Saturday, December 29, 2012

The Countdown Continues (Part 2)

The countdown so far:

#20 The Victorian Album (1973), by Evelyn Berckman
#19 The Confession (1917), by Mary Roberts Rinehart
#18 Maigret and the Spinster (1942), by Georges Simenon
#17 Death for Dear Clara (1937), by Q. Patrick
#16 Invitation to Kill (1937), by Gardner Low
#15 Murder in Stained Glass (1939), by Margaret Armstrong
#14 The Thirteenth Floor (1931), by J. F. W. Hannay
#13 The Third Eye (1937), by Ethel Lina White
#12 The Black Tower (1975), by P. D. James
#11 The Blackheath Poisonings (1978), by Julian Symons

Now for #10 to #5:

#10 The Lesser Antilles Case (1934), Rufus King (reviewed September 3 )


I started reading Rufus King in depth this year and found him a great discovery (I had only read one novel by him before, and was indifferent to that one).  That this once highly-regarded, sophisticated and ingenious Golden-Age mystery writer has languished out of print for, literally, my entire lifetime (and I'm not young!) is a travesty.

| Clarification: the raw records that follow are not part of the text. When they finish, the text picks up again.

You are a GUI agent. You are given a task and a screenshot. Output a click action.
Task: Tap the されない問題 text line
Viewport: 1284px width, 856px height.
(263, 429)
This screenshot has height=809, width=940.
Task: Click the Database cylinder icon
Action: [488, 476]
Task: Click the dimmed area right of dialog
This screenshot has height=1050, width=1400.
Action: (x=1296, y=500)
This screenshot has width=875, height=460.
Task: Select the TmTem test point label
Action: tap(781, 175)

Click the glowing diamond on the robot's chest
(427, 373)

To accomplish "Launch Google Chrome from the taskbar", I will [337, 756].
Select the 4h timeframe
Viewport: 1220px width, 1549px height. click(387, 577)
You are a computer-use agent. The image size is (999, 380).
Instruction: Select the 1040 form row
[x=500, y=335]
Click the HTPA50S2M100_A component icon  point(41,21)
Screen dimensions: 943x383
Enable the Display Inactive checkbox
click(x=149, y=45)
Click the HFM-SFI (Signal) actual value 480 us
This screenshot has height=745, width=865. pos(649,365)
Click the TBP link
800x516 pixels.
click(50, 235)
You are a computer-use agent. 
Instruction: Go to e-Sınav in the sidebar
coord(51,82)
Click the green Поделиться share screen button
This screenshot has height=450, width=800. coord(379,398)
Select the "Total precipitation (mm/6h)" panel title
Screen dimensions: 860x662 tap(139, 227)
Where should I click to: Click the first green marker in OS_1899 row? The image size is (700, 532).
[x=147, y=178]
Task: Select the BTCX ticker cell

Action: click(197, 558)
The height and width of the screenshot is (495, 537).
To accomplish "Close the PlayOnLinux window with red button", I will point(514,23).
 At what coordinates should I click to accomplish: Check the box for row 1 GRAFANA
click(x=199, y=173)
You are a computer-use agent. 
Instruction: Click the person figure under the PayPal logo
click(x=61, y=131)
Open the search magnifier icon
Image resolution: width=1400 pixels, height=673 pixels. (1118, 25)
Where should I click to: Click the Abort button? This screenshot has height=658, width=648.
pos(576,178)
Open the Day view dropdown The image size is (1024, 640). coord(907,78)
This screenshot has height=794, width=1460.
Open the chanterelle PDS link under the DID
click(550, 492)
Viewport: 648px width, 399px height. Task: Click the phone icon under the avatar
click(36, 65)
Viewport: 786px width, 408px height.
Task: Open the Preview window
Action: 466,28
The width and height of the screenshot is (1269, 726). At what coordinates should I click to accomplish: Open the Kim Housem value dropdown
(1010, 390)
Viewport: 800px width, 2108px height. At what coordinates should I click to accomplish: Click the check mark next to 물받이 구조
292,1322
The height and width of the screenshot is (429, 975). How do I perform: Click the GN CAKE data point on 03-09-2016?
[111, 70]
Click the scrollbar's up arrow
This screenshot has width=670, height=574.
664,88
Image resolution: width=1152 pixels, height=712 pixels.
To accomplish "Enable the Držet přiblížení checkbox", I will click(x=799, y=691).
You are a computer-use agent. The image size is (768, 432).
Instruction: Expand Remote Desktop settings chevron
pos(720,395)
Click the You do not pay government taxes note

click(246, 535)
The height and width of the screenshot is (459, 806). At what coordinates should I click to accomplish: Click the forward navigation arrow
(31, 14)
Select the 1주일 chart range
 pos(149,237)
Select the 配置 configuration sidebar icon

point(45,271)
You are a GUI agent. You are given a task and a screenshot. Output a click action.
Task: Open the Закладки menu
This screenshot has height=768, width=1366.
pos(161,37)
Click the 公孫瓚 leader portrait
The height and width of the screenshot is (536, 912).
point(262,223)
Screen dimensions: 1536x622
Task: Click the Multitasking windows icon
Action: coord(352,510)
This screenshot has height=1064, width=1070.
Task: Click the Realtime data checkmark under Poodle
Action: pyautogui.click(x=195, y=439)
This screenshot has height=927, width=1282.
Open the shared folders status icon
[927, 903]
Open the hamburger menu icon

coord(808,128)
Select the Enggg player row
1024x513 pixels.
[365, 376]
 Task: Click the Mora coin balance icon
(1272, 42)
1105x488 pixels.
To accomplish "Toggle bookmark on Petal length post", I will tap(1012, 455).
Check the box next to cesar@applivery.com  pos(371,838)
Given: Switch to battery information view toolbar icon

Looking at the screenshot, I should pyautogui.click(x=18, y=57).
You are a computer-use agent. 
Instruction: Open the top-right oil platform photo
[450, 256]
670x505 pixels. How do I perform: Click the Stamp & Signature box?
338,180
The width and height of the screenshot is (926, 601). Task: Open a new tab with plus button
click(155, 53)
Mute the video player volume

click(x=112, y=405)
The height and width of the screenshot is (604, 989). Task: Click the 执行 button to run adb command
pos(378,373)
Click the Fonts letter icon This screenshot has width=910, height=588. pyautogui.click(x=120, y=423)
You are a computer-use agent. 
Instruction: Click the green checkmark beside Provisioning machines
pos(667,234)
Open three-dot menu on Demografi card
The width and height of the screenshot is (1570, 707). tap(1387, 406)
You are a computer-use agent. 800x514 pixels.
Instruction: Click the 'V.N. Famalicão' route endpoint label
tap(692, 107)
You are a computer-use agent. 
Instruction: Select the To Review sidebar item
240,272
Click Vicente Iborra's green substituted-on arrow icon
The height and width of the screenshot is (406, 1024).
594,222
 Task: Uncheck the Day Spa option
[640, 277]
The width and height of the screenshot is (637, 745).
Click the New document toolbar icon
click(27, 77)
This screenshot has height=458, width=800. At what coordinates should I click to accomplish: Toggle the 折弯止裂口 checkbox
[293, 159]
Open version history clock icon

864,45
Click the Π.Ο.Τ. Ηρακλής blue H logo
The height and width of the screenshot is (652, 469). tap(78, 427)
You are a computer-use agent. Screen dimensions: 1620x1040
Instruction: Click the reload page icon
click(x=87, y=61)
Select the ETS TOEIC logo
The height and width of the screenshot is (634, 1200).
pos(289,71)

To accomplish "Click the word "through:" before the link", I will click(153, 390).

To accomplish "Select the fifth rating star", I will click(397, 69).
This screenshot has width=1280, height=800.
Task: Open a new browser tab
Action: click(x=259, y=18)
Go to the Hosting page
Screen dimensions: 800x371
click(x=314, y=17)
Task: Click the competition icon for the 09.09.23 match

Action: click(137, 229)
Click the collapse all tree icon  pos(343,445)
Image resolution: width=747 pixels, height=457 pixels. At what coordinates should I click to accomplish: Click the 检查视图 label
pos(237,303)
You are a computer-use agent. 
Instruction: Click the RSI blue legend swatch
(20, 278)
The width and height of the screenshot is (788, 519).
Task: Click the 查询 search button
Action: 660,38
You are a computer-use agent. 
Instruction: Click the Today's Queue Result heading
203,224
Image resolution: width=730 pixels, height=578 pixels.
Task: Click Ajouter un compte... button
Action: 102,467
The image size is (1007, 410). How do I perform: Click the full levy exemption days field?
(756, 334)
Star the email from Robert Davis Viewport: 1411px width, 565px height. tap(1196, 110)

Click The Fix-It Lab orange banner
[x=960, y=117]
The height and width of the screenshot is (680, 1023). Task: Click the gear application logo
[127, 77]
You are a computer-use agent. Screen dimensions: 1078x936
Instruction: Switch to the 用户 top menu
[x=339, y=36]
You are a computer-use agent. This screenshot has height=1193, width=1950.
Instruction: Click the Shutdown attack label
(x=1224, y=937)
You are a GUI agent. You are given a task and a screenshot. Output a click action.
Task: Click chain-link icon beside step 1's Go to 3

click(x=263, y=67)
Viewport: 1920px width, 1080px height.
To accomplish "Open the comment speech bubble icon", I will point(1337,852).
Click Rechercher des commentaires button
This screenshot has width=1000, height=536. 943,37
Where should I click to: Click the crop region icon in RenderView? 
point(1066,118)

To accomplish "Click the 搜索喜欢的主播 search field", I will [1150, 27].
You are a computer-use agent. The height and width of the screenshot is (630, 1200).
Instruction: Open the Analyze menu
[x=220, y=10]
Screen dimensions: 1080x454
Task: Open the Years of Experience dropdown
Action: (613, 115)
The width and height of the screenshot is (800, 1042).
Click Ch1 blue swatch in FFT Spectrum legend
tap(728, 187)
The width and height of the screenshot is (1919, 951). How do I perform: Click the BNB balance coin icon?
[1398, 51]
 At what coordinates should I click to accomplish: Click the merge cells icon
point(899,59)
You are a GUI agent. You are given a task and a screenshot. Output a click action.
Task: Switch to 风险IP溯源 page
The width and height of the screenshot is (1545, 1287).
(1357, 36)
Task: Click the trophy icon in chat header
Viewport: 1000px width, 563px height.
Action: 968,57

The third in King's 1930s Lieutenant Valcour "maritime trilogy," The Lesser Antilles Case is a fascinating tale of a shipwreck in the Caribbean, where some of the deaths may have been precipitated by a malign human hand.  Death follows the shipwreck survivors back to New York City and poisons someone's highball, before the original scene of the crime in the Lesser Antilles is revisited, in a highly tense, bravura finish involving sea diving.

#9 The Bloody Tower (1938), by John Rhode (reviewed August 9 )

American edition of The Bloody Tower
 No best blogged book list of mine would be complete without a "Humdrum" and this year's is this intricately plotted tale of rural squalor by Major Cecil John Charles Street, under his "John Rhode" pseudonym.

It's often pronounced that Golden Age British detective novels romanticized the English gentry.  Some certainly did, but not this one.  Though descended from Yorkshire landed gentry his mother's side of his family and of independent means, Major John Street was fascinated with technology and industry and at one time not only owned stock in, but was the chief electrical engineer of, a power company in Lyme Regis.

(Street's skill came in handy many years later, by the by, when the Major rigged the eye sockets of the Detection Club mascot, Eric the Skull, to glow red in the dark during darkness-shrouded Club rituals.)

When Caleb Glapthorne is found dead, half his face blown away by a rifle shot, it soon appears that his death was not an unfortunate accident but coldly calculated murder.  Eventually another murder will take place, one of the most unusual and ingeniously contrived in the literature of detection.  How does the legend about the tower on the Glapthorne family estate fit into pattern of death?  The Yard's Jimmy Waghorn investigates, but it takes the brilliant Dr. Priestley to put all the pieces of the puzzle together.

John Street was considered the Golden Age's greatest master of murder means, and he does not disappoint in this novel.  Also of interest is the squalid setting of The Bloody Tower, which is like something out of a Mary Webb novel or Stella Gibbons' Cold Comfort Farm.

#8 The Scarlet Circle (1943), by Jonathan Stagge (reviewed October 5 )


Another novel, under a different pseudonym, by the very clever duo of Hugh Wheeler and Richard Webb.  This one is serial killer novel set a marvelously creepy locale.  To quote from my original review it's

Cape Talisman, one of those crumbling (literally) H. P. Lovecraftian oceanside New England villages where seemingly everyone is sitting around waiting for Yog-Sothoth or some such creature to appear from another dimension.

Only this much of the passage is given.